Ph.D. Scholar Postgraduate Institute of Medical Education and Research Chandigarh, Chandigarh, India
Abstract: The increasing prevalence of infectious diseases and the limited effectiveness of conventional therapies highlight the urgent need for novel approaches to combat bacterial infections, including urosepsis. Prolonged antibiotic use fosters antimicrobial resistance, posing a global health threat. Mesenchymal stem/stromal cells (MSCs) offer promising therapeutic potential due to their regenerative, immunomodulatory, anti-inflammatory, and antimicrobial properties by secreting antimicrobial peptides (AMPs). This study explored the synergistic effect of MSCs and AMPs in combating pathigenesis by UPEC. We shortlisted six AMPs for in silico analysis targeting HisC, a key virulence factor of CFT073, followed by in vitro validation. The AMPs were docked with the HisC receptor (PDB ID: 1fg7) using the HDOCK web server.
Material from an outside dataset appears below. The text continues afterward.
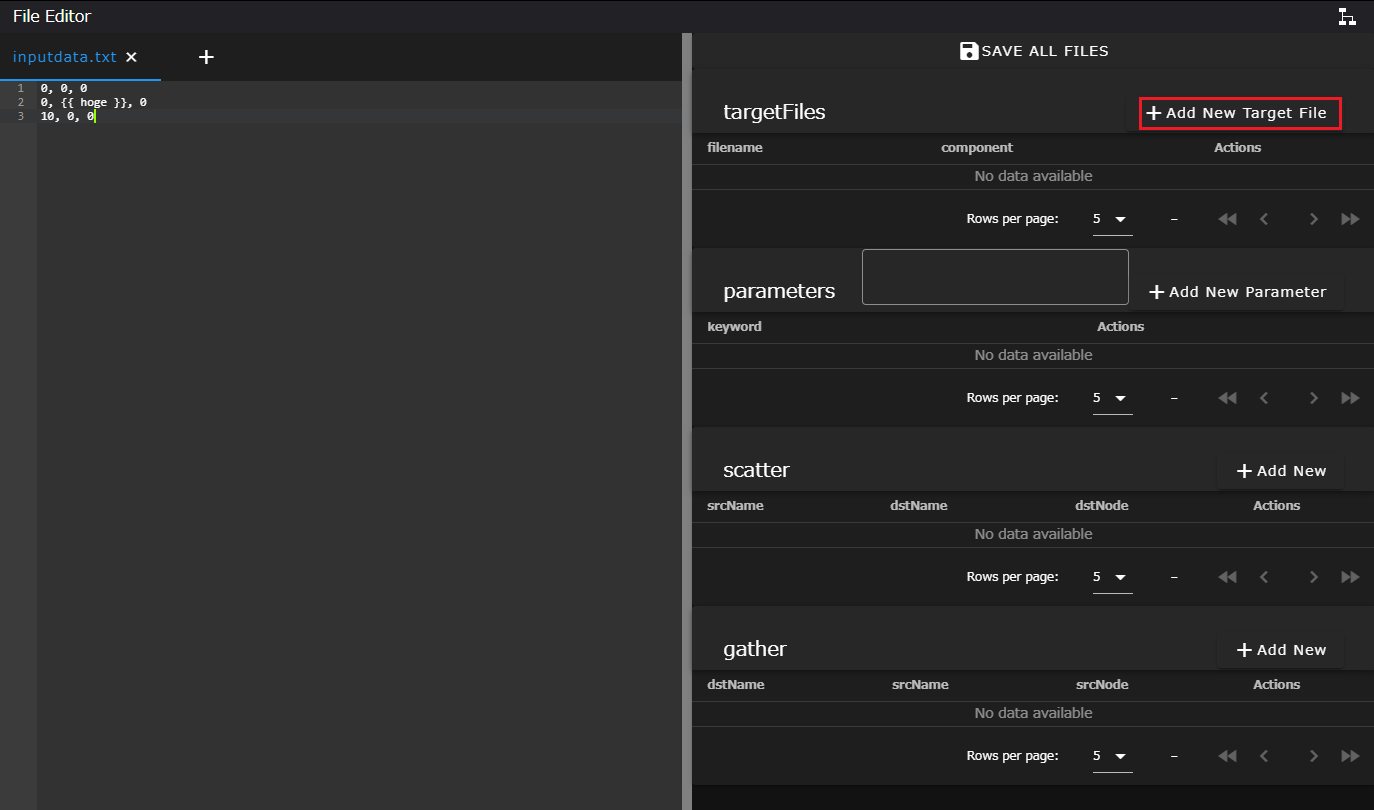
Task: Open targetFiles rows per page dropdown
Action: click(1111, 219)
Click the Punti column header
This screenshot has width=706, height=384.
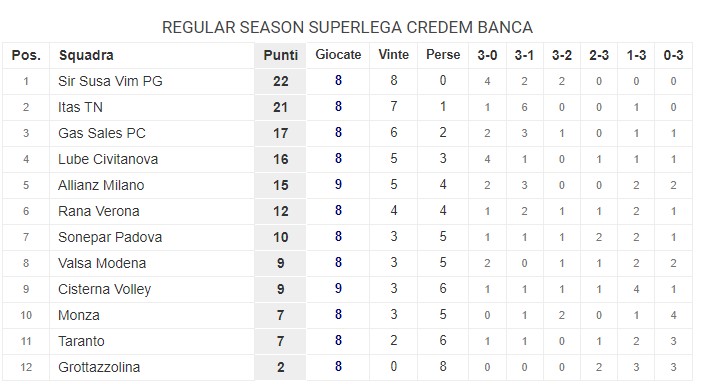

Molecular dynamics (MD) simulations were performed on the peptide-HisC complexes using gmx_qk software to evaluate key parameters: RMSD, RMSF, and binding free energy (BFE). The peptide with the lowest negative BFE was tested in vitro against CFT073 according to CLSI guidelines. A checkerboard analysis assessed the synergistic effect of the selected peptide and MSCs secretome. Biofilm formation and membrane disruption were evaluated by crystal violet staining and scanning electron microscopy (SEM). The Cecropin-LL-37 derivative (C-L) exhibited the lowest BFE (-1125.88 kJ/mol). MD simulation revealed RMSD and RMSF values of the Apomer and HisC-C-L complex (0.393 ± 0.086; 0.537 ± 0.354) and (0.140 ± 0.157; 0.197 ± 0.092). The antibacterial assay demonstrated a minimum inhibitory concentration (MIC) of C-L at 60 µg/mL. MSCs secretome also showed significant antibacterial activity against CFT073. Checkerboard analysis revealed that the combination both synergistically inhibited bacterial growth more effectively than each alone. This was further validated by significantly reduced biofilm formation and membrane disruption in the combination group. In conclusion, MSCs secretome and C-L peptide demonstrated significant antibacterial activity against CFT073 in vitro. Their synergistic effect will be further validated in a uroseptic preclinical mouse model.